La trêve humanitaire de 30 jours votée par le
Conseil de Sécurité n’aura pas duré trois heures. Pas même le temps d’envisager
l’acheminement de l’aide humanitaire et l’évacuation des blessés dans les zones
de combats, notamment dans l’enclave assiégée de la Ghouta.
Certes, le cessez-le-feu n’englobe pas les
divers groupes Djihadistes, sinon la résolution 2401 n’aurait jamais pu être
adoptée. Selon son texte, ne sont pas concernés par la trêve les “individus,
groupes, entités, associés avec el-Qaëda et l’État islamique, ainsi que
d’autres groupes terroristes désignés par le Conseil de sécurité “; mais les
civils et les citoyens syriens qui se trouvent dans les zones sous leur
contrôle sont-ils pour autant exclus du devoir d’humanité ? Ne sont-ils pas les
premiers concernés par la trêve humanitaire, à l’instar de toutes les
populations civiles exposées aux combats partout en Syrie ?

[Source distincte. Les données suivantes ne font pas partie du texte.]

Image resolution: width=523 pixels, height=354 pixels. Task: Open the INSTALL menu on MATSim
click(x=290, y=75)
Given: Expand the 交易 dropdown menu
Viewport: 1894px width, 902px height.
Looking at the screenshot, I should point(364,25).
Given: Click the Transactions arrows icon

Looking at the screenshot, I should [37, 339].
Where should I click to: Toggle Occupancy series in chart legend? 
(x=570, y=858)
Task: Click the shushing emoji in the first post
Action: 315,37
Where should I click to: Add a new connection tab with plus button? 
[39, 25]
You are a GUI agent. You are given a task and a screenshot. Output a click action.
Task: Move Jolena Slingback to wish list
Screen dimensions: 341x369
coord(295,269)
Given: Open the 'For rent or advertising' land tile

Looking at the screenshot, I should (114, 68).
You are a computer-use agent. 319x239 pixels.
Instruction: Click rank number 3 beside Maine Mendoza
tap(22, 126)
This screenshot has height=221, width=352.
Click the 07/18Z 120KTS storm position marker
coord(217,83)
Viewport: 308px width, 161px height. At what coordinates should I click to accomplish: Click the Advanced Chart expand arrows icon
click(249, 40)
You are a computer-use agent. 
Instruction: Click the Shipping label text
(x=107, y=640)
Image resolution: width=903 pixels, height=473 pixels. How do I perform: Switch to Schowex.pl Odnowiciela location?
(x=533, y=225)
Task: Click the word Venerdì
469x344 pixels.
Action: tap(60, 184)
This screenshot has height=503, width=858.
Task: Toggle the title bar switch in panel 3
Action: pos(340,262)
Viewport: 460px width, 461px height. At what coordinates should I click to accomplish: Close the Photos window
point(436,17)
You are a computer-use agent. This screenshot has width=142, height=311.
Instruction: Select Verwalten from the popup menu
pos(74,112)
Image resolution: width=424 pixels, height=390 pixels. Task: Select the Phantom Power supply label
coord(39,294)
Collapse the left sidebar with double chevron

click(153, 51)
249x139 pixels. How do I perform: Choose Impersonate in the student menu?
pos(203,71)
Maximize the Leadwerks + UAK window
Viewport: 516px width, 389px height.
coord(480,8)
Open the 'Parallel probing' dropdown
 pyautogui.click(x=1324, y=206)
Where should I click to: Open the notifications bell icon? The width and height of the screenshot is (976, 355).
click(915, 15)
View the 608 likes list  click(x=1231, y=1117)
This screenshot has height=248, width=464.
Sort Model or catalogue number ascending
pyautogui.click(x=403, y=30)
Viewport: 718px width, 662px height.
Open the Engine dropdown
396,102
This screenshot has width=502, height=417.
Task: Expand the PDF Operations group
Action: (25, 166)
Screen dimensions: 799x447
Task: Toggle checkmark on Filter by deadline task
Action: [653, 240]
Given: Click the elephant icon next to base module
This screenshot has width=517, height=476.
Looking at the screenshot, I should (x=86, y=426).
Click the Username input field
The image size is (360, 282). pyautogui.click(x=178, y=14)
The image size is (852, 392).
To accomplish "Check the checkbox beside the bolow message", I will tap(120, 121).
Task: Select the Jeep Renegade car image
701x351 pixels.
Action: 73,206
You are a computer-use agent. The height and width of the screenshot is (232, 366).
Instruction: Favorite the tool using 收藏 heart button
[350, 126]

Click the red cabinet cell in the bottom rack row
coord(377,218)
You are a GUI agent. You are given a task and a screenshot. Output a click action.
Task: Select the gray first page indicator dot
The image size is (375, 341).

Il ne saurait être question ici de préférence,
de géopolitique, de propagande, de parti pris, encore moins de condamner un
camp plutôt qu’un autre mais de respecter une résolution adoptée à l’unanimité
par la plus haute instance internationale et dont l’objectif est de venir en
aide aux populations civiles victimes du conflit. Il est évident que le régime
et ses alliés sont décidés à reconquérir du terrain et sont déterminés à
poursuivre leur offensive contre-insurrectionnelle pour déloger les rebelles.
Il n’en demeure pas moins que le fait d’observer une pause dans les combats ne
revient aucunement à donner un répit aux groupes rebelles mais avant tout d’en
accorder un aux populations civiles et permettre éventuellement leur évacuation,
en priorité celle des blessés, et l’acheminement de l’aide médicale et
alimentaire.
Est-il seulement besoin de rappeler que cette
trêve vise à venir en aide aux civils, femmes, enfants vieillards, malades et
blessés, alléger leur souffrance, leur permettre de quitter les zones de guerre
et non d’épargner les combattants affiliés à Daesh ou Al Nosra ? Les hostilités
pourront toujours rependre après la distribution de l’aide et l’évacuation de
ceux qui désirent partir. Exclure ces zones en raison de la présence de groupes
Djihadistes revient à condamner tous les habitants qui s’y trouvent. Depuis
quand la lutte contre le terrorisme est-elle plus importante que la protection
et la sécurité de ceux qui en sont victimes ? Il est évident que du peuple syrien,
tant le régime que les groupes rebelles ainsi que leurs alliés respectifs n’en
ont cure.
Pourtant une trêve pourrait favoriser la tenue
de négociations en vue d’une réédition des groupes armées voire de leurs
retraits vers d’autres fronts à l’instar des accords similaires obtenus à
plusieurs reprises. Mais jusqu'à présent l’armée syrienne n’a toujours pas eu
la décence de suspendre quelques heures ses opérations alors que même les
principaux groupes rebelles qui contrôles la Ghouta orientale s’étaient engagés
à respecter le cessez-le-feu humanitaire réclamé par le Conseil de Sécurité.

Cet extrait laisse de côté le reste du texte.